**EXERCISE DIRECTIONS:**
Print the following material line for line, changing nothing.

**WORKING DATA:**
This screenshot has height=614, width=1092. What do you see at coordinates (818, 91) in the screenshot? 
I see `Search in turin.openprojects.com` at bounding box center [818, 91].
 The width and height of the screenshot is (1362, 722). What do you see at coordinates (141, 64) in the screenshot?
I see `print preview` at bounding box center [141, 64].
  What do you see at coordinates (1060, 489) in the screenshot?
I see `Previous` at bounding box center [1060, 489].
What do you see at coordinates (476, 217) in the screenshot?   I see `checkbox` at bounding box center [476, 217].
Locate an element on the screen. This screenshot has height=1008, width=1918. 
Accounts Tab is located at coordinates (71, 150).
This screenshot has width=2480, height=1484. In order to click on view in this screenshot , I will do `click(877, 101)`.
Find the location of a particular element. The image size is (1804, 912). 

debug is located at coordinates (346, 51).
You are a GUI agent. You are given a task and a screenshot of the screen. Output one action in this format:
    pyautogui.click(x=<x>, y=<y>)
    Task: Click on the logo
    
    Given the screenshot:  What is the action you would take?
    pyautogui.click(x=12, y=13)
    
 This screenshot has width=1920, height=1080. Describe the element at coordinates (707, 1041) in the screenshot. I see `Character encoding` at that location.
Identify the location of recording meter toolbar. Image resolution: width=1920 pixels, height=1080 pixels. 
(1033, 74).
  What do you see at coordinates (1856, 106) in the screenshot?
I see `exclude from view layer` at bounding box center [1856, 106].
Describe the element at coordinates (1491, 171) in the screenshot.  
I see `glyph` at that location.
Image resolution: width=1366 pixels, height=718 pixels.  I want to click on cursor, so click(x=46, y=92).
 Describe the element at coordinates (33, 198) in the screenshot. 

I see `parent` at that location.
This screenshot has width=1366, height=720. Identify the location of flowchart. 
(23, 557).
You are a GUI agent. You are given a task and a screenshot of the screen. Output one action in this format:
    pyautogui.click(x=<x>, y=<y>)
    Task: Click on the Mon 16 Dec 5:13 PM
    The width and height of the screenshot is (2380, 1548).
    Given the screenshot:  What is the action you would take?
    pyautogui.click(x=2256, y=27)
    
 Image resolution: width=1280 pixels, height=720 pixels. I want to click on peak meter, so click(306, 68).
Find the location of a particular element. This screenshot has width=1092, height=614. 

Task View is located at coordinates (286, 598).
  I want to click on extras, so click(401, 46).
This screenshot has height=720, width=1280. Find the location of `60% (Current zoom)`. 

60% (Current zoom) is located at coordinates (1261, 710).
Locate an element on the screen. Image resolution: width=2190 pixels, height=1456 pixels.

**THE COMPLETED TASK:**
This screenshot has height=614, width=1092. What do you see at coordinates (818, 91) in the screenshot? 
I see `Search in turin.openprojects.com` at bounding box center [818, 91].
 The width and height of the screenshot is (1362, 722). What do you see at coordinates (141, 64) in the screenshot?
I see `print preview` at bounding box center [141, 64].
  What do you see at coordinates (1060, 489) in the screenshot?
I see `Previous` at bounding box center [1060, 489].
What do you see at coordinates (476, 217) in the screenshot?   I see `checkbox` at bounding box center [476, 217].
Locate an element on the screen. This screenshot has height=1008, width=1918. 
Accounts Tab is located at coordinates (71, 150).
This screenshot has width=2480, height=1484. In order to click on view in this screenshot , I will do `click(877, 101)`.
Find the location of a particular element. The image size is (1804, 912). 

debug is located at coordinates (346, 51).
You are a GUI agent. You are given a task and a screenshot of the screen. Output one action in this format:
    pyautogui.click(x=<x>, y=<y>)
    Task: Click on the logo
    
    Given the screenshot:  What is the action you would take?
    pyautogui.click(x=12, y=13)
    
 This screenshot has width=1920, height=1080. Describe the element at coordinates (707, 1041) in the screenshot. I see `Character encoding` at that location.
Identify the location of recording meter toolbar. Image resolution: width=1920 pixels, height=1080 pixels. 
(1033, 74).
  What do you see at coordinates (1856, 106) in the screenshot?
I see `exclude from view layer` at bounding box center [1856, 106].
Describe the element at coordinates (1491, 171) in the screenshot.  
I see `glyph` at that location.
Image resolution: width=1366 pixels, height=718 pixels.  I want to click on cursor, so click(x=46, y=92).
 Describe the element at coordinates (33, 198) in the screenshot. 

I see `parent` at that location.
This screenshot has width=1366, height=720. Identify the location of flowchart. 
(23, 557).
You are a GUI agent. You are given a task and a screenshot of the screen. Output one action in this format:
    pyautogui.click(x=<x>, y=<y>)
    Task: Click on the Mon 16 Dec 5:13 PM
    The width and height of the screenshot is (2380, 1548).
    Given the screenshot:  What is the action you would take?
    pyautogui.click(x=2256, y=27)
    
 Image resolution: width=1280 pixels, height=720 pixels. I want to click on peak meter, so click(306, 68).
Find the location of a particular element. This screenshot has width=1092, height=614. 

Task View is located at coordinates (286, 598).
  I want to click on extras, so click(401, 46).
This screenshot has height=720, width=1280. Find the location of `60% (Current zoom)`. 

60% (Current zoom) is located at coordinates (1261, 710).
Locate an element on the screen. Image resolution: width=2190 pixels, height=1456 pixels.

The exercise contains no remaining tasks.